Jakartashowbiz.com – Sebelum tayang di bioskop mulai 11 Juni 2026, film Dosa: Penebusan atau Pengampunan merilis official yang penuh teror dan darah. Film tersebut menjadi film layar lebar pertama yang diproduksi oleh HAS Pictures dan HAS Creative, dengan Irish Bella yang bertindak sebagai Eksekutif Produsernya.
Trailer film Dosa: Penebusan atau Pengampunan dibuka dengan drama keluarga antara menantu dan mertua, menghadirkan nuansa gelap dan misterius yang menggambarkan ketegangan cerita. Berikutnya, sejumlah kejadian mencekam dan penuh darah tersaji memberikan pengalaman mengerikan yang menggugah rasa penasaran.
Baca juga: Dobrak Batas Perfilman! Film ‘Tanah Runtuh’ Angkat Karakter Down Syndrome Sebagai Poros Utama Cerita
Film Dosa: Penebusan atau Pengampunan diproduseri oleh Reza Aditya dan disutradarai oleh Sondang Pratama. Kolaborasi tersebut menghadirkan sebuah karya bergenre thriller dengan sentuhan horor psikologis yang kuat.
“Itu sebabnya trailer ini dibuka dengan drama yang sangat familiar di masyarakat, antara mertua dan menantu. Karena secara psikologis konflik itu mudah dipahami penonton,” ujar Sondang Pratama.

Filmnya sendiri bercerita tentang Bima (Riza Irsyadillah) dan istrinya, Ersya (Ratu Sofya), yang nekat berangkat ke luar kota meski sang ibu, Nungki (Dominique Sanda), telah melarang karena memiliki firasat buruk. Ersya bahkan tega mencekoki Nungki dengan obat tidur.
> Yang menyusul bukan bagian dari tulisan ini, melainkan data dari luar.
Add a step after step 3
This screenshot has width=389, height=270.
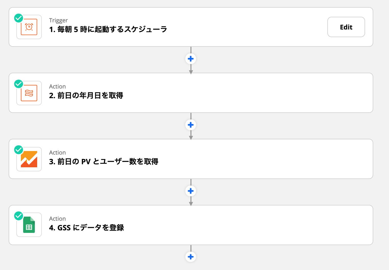pos(191,191)
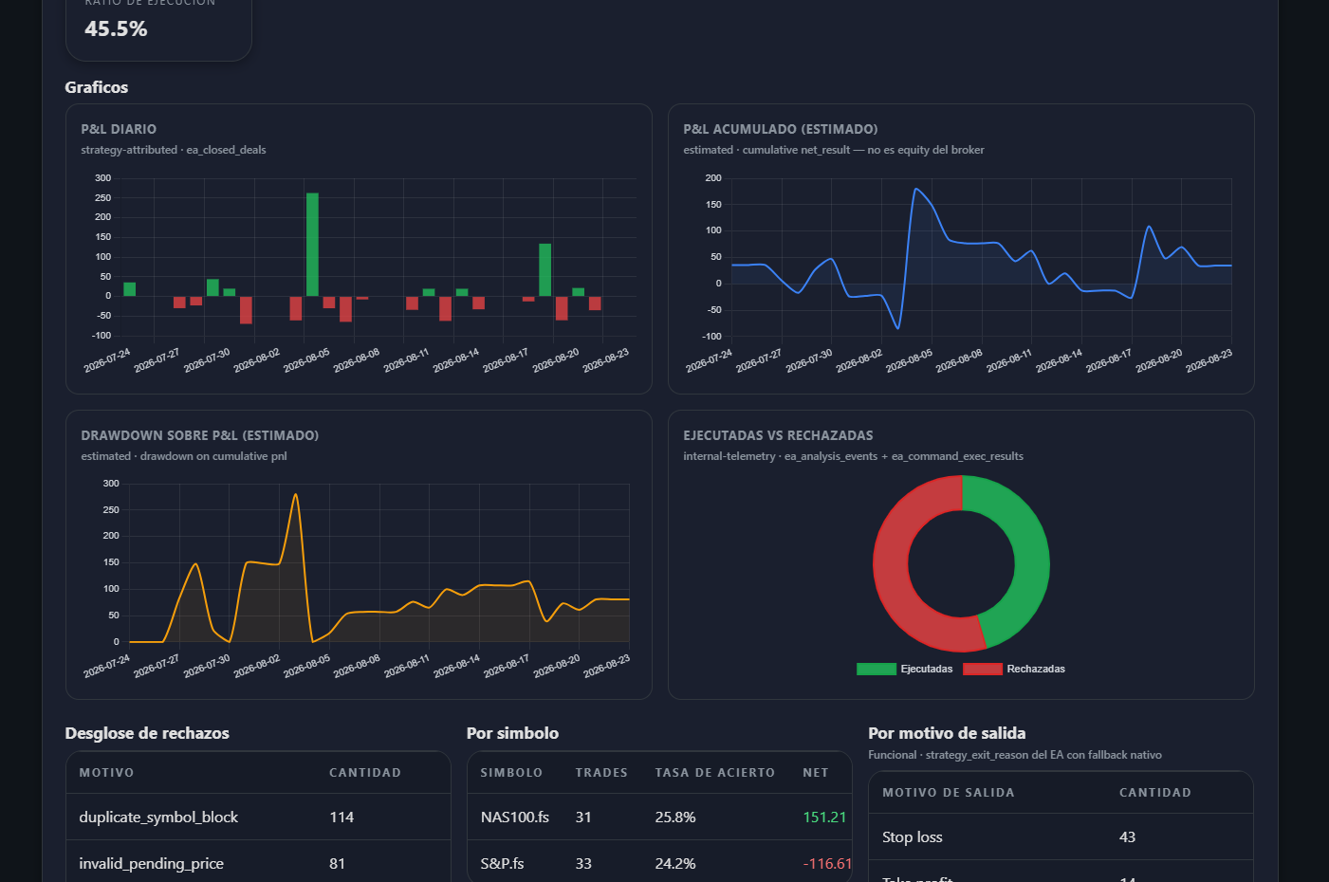
Task: Toggle the Ejecutadas legend item
Action: (905, 669)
Namun, perjalanan itu berubah menjadi petaka saat mobil mereka mengalami kecelakaan hebat di wilayah perbukitan akibat berpapasan dengan Nanang (Revaldo), seorang sopir truk ugal-ugalan. Terdampar dalam kondisi luka-luka, Bima dan Ersya terpaksa bermalam di sebuah hotel tua misterius yang dijaga oleh resepsionis dingin bernama Sheren (Jennifer Eve).
Pencarian bantuan itu justru mengantar Bima dan Ersya pada serangkaian teror yang mengaburkan batas antara realitas dan mimpi buruk. Di hotel tersebut, mereka tidak hanya bertemu kembali dengan Nanang, tetapi juga mulai dihantui penampakan mengerikan dan pesan-pesan misterius yang mengarah pada dosa masa lalu.
Semakin Bima berusaha menyelamatkan istrinya dari siksaan sosok algojo tak kasatmata, kaitan antara kecelakaan, hotel, dan rahasia kelam mereka semakin terungkap jelas. Kejadian-kejadian mencekam ini perlahan menyeret mereka pada kenyataan pahit bahwa tidak ada jalan kembali bagi jiwa yang sudah terjerat ganjaran dosanya sendiri.

Sebagai Eksekutif Produser Irish Bella berharap film debutan HAS Pictures bisa mendapat respon positif dari publik ketika tayang di bioskop. Menurutnya, film tersebut tak hanya menegangkan, tapi juga memuat pesan positif untuk jadi renungan.
“Saya berharap Dosa bisa membawa penonton merenungi dosa apa yang dilakukan dan bagaimana dampaknya. Karena setiap manusia tidak bisa luput dari dosa,” ujar Irish Bella.